I HAVENT FAILED, I HAVE JUST FOUND A 100 WAYS THAT DONT WORK....


Tuesday, April 13, 2010

Happiness is the new Sad

I cant even start to tell you how sad this world is. How uninspiring it it, how hopeless it is, how alone it truly is. We live in a world today that "doing a nice thing" for someone is considered weird or odd. Helping others or being encouraging is the last thing people are these days. Its a selfish world we live in and its not the people I hate for being that way, because we all are that person. Its the helplessness of the world I hate. I dont look at the person for the fault I look at the person as a victim, we are all victims and we all need a little help or just a little care.

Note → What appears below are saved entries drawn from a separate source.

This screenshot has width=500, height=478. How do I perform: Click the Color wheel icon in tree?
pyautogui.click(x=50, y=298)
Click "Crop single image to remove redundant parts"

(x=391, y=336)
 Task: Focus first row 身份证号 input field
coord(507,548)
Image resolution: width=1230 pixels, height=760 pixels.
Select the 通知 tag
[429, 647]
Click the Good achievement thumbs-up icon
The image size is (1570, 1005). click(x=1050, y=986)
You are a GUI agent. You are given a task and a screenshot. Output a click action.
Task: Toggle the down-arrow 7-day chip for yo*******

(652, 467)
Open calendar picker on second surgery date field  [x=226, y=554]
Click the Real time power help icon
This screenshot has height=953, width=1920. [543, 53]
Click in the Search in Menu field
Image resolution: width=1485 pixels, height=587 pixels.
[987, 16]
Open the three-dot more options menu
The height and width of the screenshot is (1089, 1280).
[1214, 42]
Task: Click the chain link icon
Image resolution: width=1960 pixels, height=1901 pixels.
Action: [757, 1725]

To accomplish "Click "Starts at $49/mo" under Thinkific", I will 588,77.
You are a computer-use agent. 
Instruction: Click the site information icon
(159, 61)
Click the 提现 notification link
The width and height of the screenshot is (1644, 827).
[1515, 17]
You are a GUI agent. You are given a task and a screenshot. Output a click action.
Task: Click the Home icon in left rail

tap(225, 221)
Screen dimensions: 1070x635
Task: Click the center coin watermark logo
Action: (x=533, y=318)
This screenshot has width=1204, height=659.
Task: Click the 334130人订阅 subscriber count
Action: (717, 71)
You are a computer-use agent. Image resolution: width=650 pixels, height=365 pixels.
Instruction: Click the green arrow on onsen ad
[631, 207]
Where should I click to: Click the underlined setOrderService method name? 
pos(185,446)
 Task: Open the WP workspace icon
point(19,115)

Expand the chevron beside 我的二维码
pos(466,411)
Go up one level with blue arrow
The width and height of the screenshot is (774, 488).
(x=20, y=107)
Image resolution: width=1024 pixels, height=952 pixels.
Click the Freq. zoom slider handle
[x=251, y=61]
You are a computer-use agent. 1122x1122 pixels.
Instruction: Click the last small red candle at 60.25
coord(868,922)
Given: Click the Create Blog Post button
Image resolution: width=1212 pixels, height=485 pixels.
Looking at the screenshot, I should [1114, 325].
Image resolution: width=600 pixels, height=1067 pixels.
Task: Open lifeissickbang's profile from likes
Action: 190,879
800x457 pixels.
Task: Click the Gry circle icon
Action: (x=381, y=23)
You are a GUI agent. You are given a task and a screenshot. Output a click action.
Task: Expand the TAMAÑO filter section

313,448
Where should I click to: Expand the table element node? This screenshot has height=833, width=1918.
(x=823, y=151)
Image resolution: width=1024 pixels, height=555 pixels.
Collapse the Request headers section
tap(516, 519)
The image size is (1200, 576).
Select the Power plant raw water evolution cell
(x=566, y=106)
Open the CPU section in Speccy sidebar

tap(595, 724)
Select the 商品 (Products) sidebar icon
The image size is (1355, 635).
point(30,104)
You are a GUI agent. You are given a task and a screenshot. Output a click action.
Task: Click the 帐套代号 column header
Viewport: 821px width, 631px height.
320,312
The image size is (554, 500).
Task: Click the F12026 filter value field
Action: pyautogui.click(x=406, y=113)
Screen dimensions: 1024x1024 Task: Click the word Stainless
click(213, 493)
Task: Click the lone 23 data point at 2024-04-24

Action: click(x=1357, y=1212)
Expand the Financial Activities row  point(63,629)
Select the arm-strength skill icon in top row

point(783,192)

Its ALWAYS been my passion or dream to help people. To be and encourager, to inspire others to keep going on, to be a motivator. And at some point in my life I gave up on this dream. I quit caring...well I dont think I ever quit caring, I think life just took a toll on me. I wasnt happy, I was lost, and I never felt more alone. So I would ask myself how can I be all of those things I just listed when look at my life. Im not happy, im not this, im not that, and I have this holding me back, etc etc. Its not that I expected my life to be perfect or thought that it would be...Its FAR from it. But it made me realize that I just have obstacles to overcome and that you cant have great victories without having difficult battles and youll never have a great testimony without going through a few test. I quit blamming myself and saying I just wasnt made to be this type of a person with these dreams with my situation and finally understood that THOSE exact dreams I have were given to me for a reason. It wasnt by accident it was by purpose. God just doesnt equip you with something and not give you a way to use it or make it come true. For example, like I said earlier I have a passion for helping people, making a difference and one of the things I struggle with is fear and confidence a lot of times. I am too scared of what others think and scared of stepping or putting myself out there. Now do you think a person that has a desire or dreams of inspiring/helping people is suppose to be afraid of people and lack confidence....? Nooooooooo...haha! And that is the thing most people will talk their self out of what they are meant to do and I will tell you it is nothing but the enemy trying to destroy the Lords plans for you. He gave you each and every one of those dreams you have in you and I gaurantee he will show you a way to make them come true and to do them. It just might not be easy.

So I tell you...Follow your dream, desires, hopes, plans. They are yours for a REASON!

And make it a point to be nice or do something nice for someone today. I promise it will come back to you.

Instead of living in this sad hopeless world lets start changing it and make Happiness and Hope the new sad.